## Begin Reading text

Big Big Train: "We're proud to be defined as a prog rock band"

A press shot of big big train

In the grounds of Nottingham Castle stands the statue of an airman with an angel at his shoulder. Erected in 1921, the statue has resisted the decades of wind and rain, even if the bronze detail of biplanes on its plinth is beginning to lose its battle with the elements.

The man the statue is based on is Captain Albert Ball VC, a World War I fighter pilot from Nottingham. At a time when military men were heroes, Ball was the equivalent of a rock star. He was a hyper-efficient killing machine – during his brief 14-month career, he shot down 44 enemy planes. But he was a man of letters too, a quiet, reserved thinker who questioned the morality of war.

Like so many of his compatriots, Ball’s career was fatally cut short over the fields of northern France. He may have been shot down by an enemy plane or he may have lost control of his aircraft, no one can say for sure. He reportedly died in the arms of a young Frenchwoman, named only as Mme Lieppe‑Coulon. He was just 20.

Albert Ball provides the inspiration for Brave Captain, the opening track on Big Big Train’s 10th album, Grimspound. David Longdon, Big Big Train’s singer, flautist and all-round multi-instrumentalist, vividly remembers first seeing the statue when he was just seven years old.

“Albert was a local hero,” says the Nottinghamshire-born Longdon. “My father was in the RAF, and he was the one telling me about this dashing young airman standing there. You have that triangulation – him, the statue and me. The song is a 51-year-old man looking at what a seven-year-old boy is looking at. I’m older, the statue is older, but Albert is still the same. It’s about the passage of time.”

## End Reading text

Your task: Set down the Big Big Train article above in full, word for word.

## Begin Data extract

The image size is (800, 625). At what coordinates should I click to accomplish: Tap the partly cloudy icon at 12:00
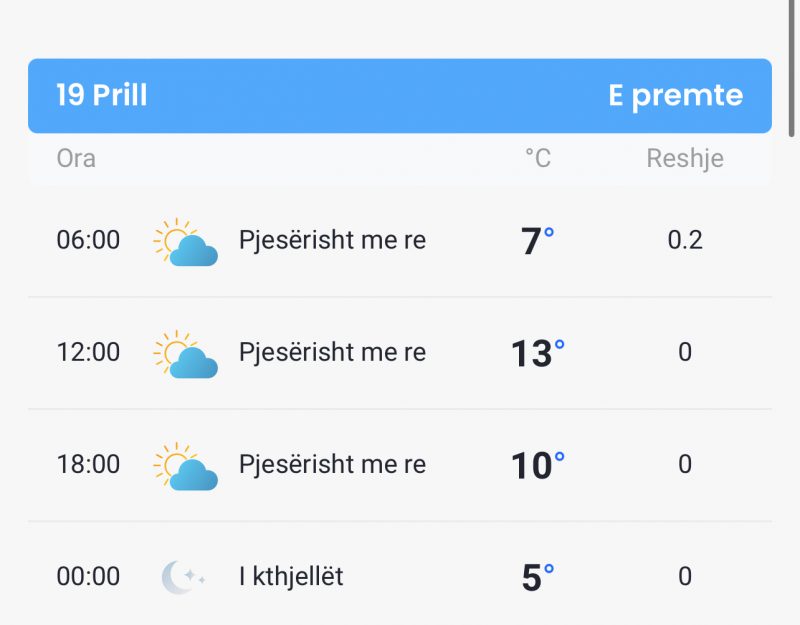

## End Data extract

Correct response:
Big Big Train: "We're proud to be defined as a prog rock band"

A press shot of big big train

In the grounds of Nottingham Castle stands the statue of an airman with an angel at his shoulder. Erected in 1921, the statue has resisted the decades of wind and rain, even if the bronze detail of biplanes on its plinth is beginning to lose its battle with the elements.

The man the statue is based on is Captain Albert Ball VC, a World War I fighter pilot from Nottingham. At a time when military men were heroes, Ball was the equivalent of a rock star. He was a hyper-efficient killing machine – during his brief 14-month career, he shot down 44 enemy planes. But he was a man of letters too, a quiet, reserved thinker who questioned the morality of war.

Like so many of his compatriots, Ball’s career was fatally cut short over the fields of northern France. He may have been shot down by an enemy plane or he may have lost control of his aircraft, no one can say for sure. He reportedly died in the arms of a young Frenchwoman, named only as Mme Lieppe‑Coulon. He was just 20.

Albert Ball provides the inspiration for Brave Captain, the opening track on Big Big Train’s 10th album, Grimspound. David Longdon, Big Big Train’s singer, flautist and all-round multi-instrumentalist, vividly remembers first seeing the statue when he was just seven years old.

“Albert was a local hero,” says the Nottinghamshire-born Longdon. “My father was in the RAF, and he was the one telling me about this dashing young airman standing there. You have that triangulation – him, the statue and me. The song is a 51-year-old man looking at what a seven-year-old boy is looking at. I’m older, the statue is older, but Albert is still the same. It’s about the passage of time.”